Task statement — Look through the material below for "tile". Copy every line that contains it.

··· Input data ···

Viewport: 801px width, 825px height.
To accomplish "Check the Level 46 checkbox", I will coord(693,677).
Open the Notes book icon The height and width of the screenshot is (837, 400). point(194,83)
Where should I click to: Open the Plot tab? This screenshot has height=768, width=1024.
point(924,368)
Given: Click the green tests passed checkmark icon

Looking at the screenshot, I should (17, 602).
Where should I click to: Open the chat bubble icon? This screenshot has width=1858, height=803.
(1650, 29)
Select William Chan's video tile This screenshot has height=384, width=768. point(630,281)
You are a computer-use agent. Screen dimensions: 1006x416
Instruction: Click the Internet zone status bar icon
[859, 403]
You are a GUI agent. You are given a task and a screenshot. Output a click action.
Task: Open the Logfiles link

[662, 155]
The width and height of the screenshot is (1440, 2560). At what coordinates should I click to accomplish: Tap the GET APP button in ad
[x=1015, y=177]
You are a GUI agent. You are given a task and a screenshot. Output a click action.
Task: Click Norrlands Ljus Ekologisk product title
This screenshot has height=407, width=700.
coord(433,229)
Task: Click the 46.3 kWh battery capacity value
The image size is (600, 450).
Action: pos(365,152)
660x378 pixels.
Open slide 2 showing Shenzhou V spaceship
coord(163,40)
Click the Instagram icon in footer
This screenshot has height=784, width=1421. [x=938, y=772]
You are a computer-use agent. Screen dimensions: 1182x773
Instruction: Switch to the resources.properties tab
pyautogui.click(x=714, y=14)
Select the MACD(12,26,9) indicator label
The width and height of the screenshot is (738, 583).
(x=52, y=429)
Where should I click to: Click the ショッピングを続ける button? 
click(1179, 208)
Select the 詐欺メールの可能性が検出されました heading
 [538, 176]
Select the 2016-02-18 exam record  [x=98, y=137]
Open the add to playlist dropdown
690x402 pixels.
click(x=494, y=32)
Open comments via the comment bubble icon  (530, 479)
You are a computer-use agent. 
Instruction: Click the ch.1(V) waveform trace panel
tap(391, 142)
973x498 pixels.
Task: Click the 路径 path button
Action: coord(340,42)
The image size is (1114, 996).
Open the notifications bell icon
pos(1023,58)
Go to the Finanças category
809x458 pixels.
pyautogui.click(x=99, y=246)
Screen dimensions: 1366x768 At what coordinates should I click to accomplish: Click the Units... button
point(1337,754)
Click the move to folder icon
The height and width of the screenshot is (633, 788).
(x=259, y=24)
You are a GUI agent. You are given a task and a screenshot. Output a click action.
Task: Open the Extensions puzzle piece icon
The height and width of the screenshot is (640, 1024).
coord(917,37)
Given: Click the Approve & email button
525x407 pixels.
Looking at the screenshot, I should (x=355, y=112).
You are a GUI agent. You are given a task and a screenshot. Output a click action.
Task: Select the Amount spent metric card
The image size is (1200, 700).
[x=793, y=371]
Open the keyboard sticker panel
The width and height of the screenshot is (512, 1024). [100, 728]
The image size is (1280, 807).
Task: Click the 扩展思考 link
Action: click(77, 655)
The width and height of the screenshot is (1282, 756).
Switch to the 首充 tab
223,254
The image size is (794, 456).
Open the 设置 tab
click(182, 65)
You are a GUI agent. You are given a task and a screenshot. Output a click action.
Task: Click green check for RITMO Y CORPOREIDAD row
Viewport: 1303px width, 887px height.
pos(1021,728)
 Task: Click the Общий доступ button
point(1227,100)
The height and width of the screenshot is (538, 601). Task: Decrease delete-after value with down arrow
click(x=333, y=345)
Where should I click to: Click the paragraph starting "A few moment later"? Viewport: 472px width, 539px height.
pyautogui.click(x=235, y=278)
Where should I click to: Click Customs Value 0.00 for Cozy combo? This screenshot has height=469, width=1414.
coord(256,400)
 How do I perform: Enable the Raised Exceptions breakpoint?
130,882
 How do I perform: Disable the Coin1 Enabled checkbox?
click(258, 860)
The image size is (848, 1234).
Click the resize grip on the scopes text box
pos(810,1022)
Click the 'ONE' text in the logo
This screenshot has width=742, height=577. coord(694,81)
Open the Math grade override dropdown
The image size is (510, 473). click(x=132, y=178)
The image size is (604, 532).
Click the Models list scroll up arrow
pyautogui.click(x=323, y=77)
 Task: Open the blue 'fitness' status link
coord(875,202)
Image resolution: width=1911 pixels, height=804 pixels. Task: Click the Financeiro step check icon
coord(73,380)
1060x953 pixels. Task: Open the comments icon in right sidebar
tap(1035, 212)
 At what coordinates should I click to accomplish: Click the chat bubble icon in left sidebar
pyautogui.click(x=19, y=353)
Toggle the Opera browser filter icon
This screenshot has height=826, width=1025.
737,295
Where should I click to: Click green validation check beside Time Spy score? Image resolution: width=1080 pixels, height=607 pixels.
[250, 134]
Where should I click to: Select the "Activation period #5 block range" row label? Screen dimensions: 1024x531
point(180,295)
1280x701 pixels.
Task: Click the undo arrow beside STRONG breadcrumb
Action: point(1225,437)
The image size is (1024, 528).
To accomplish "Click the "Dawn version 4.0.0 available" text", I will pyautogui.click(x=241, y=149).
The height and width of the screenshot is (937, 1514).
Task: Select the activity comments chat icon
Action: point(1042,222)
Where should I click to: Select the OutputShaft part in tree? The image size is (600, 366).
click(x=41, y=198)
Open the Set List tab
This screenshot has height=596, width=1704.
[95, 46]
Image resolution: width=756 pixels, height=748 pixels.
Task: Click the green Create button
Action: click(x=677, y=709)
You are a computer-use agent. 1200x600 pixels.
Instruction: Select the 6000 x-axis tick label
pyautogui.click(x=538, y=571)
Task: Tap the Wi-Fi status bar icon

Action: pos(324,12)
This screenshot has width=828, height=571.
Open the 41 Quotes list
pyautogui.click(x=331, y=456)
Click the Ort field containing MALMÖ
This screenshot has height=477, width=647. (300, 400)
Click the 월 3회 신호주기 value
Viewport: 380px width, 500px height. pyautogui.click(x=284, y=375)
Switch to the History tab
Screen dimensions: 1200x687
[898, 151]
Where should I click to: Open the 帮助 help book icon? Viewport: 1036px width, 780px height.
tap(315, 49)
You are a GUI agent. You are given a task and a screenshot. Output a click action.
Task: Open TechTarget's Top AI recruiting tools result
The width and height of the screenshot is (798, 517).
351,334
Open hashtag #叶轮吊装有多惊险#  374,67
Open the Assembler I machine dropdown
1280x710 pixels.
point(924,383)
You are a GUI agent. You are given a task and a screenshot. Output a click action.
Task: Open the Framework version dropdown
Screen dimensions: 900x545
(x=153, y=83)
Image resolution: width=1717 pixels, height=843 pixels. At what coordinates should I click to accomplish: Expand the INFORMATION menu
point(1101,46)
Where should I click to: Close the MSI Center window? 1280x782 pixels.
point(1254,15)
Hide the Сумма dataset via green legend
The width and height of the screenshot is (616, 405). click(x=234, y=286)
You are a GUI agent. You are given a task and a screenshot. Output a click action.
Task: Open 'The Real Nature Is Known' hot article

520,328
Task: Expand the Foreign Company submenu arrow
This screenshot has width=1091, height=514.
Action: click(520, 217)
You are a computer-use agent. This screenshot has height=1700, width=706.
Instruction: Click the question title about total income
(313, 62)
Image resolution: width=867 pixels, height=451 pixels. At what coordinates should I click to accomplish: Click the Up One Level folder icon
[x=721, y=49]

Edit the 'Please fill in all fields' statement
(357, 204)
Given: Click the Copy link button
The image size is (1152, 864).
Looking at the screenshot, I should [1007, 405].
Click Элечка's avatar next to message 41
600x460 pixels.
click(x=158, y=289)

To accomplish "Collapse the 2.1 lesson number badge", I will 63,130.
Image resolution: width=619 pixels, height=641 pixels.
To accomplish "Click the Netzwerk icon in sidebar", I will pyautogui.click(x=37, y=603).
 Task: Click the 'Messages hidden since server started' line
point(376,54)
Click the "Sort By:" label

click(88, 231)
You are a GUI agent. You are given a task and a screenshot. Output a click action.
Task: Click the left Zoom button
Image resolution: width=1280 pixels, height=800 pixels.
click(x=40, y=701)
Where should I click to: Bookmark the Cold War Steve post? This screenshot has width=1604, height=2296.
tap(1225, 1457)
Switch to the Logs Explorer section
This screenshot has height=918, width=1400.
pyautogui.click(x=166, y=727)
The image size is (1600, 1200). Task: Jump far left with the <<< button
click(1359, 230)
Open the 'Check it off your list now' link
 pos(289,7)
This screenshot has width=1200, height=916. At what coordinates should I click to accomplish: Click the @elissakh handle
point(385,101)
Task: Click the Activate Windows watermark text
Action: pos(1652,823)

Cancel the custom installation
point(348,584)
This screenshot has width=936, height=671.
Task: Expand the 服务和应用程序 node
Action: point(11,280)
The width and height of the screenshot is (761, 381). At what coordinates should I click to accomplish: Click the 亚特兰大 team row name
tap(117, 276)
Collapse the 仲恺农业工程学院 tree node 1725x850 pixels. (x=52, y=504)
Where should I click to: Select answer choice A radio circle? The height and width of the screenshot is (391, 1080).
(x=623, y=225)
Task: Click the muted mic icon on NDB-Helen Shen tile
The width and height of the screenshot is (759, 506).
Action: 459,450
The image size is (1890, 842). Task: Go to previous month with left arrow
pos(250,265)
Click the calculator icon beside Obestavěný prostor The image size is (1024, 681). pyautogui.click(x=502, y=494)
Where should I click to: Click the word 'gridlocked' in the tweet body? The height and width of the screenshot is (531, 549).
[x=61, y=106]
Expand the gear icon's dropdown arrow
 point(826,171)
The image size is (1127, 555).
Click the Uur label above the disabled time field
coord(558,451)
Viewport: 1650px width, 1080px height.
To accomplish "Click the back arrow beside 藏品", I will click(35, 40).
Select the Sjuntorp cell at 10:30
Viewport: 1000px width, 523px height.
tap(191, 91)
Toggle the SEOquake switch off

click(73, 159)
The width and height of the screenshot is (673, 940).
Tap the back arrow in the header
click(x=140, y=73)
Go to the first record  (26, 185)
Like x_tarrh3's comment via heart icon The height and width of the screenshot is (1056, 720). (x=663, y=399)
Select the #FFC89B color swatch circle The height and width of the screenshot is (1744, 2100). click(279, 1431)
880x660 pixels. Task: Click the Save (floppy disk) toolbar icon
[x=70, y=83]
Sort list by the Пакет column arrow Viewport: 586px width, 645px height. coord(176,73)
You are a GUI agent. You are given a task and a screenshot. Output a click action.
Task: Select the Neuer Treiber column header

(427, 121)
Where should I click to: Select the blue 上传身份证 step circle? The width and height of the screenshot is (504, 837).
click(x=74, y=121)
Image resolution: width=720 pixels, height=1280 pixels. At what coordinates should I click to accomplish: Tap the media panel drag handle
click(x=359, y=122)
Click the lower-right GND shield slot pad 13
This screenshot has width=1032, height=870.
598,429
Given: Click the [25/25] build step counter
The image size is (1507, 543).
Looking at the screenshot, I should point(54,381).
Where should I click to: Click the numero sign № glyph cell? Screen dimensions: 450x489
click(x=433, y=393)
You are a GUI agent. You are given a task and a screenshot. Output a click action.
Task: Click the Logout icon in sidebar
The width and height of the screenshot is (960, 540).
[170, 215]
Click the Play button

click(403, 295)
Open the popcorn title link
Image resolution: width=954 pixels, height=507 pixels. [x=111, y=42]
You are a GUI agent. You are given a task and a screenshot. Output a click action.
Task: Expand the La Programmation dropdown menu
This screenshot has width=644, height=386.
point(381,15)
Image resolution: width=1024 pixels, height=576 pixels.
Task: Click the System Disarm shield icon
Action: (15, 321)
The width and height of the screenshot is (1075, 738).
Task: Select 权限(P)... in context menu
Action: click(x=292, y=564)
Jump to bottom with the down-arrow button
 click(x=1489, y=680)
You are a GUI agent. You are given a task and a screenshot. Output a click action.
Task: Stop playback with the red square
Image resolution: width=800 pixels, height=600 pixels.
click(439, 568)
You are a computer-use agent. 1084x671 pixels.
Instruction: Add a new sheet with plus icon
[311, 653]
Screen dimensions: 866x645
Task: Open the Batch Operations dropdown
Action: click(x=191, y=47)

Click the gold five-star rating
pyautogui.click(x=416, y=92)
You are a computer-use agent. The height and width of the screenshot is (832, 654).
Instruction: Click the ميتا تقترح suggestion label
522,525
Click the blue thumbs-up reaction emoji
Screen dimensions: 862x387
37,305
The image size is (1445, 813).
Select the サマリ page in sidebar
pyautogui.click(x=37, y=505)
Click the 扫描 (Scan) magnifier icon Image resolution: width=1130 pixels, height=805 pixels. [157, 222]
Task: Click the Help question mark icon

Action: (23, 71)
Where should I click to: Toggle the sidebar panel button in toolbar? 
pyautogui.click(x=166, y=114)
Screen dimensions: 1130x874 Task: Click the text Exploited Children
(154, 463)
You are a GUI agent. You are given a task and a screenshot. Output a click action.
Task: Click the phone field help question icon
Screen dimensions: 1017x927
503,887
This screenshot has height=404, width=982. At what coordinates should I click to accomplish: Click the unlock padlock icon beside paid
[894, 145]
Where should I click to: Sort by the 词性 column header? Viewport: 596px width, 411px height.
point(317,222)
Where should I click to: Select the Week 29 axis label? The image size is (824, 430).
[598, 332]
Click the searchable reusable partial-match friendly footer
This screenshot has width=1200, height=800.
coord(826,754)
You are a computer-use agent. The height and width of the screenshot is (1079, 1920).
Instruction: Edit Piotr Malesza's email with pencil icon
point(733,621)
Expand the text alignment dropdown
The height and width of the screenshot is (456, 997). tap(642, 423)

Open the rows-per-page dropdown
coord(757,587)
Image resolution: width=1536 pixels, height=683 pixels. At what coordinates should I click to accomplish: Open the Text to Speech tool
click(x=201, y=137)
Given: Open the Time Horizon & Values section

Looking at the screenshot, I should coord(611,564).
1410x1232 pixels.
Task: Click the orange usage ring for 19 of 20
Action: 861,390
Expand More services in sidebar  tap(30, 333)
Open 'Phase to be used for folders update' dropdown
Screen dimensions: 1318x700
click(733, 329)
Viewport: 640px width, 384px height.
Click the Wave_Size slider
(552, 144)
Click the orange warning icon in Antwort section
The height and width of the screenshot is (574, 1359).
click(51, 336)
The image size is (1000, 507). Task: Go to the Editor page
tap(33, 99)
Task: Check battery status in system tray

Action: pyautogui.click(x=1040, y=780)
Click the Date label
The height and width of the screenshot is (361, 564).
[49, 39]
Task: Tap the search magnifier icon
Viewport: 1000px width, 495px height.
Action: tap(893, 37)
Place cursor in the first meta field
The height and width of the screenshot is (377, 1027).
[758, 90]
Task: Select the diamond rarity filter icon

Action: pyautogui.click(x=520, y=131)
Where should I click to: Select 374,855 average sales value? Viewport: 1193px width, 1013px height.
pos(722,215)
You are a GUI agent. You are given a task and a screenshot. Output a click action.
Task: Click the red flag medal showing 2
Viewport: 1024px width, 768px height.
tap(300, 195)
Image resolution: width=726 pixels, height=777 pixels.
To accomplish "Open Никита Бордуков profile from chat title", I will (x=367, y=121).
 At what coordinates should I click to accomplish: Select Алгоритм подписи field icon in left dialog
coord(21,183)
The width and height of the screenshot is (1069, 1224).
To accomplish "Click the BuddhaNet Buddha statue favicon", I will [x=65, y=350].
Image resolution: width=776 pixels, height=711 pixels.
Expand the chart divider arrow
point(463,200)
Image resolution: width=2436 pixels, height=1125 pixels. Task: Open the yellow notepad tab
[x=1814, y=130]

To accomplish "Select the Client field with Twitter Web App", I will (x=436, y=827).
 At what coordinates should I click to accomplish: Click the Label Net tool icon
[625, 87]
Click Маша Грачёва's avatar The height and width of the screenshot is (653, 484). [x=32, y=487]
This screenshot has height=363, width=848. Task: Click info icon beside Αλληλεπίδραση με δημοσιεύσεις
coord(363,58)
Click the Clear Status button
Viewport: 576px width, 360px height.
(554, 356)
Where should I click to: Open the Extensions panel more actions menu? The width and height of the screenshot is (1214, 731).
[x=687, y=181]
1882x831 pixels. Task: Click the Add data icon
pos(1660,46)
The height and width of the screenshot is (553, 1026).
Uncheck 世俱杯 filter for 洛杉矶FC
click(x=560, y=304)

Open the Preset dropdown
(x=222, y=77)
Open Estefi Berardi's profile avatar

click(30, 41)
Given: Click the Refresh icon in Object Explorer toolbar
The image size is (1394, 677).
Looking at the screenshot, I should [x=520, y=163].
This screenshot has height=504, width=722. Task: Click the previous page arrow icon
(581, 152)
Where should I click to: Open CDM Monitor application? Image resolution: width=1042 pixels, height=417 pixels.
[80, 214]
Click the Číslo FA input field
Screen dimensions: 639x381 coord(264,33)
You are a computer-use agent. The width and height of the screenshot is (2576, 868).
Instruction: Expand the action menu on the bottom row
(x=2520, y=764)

···

Solution to the exercise —
Select William Chan's video tile This screenshot has height=384, width=768. point(630,281)
Task: Click the muted mic icon on NDB-Helen Shen tile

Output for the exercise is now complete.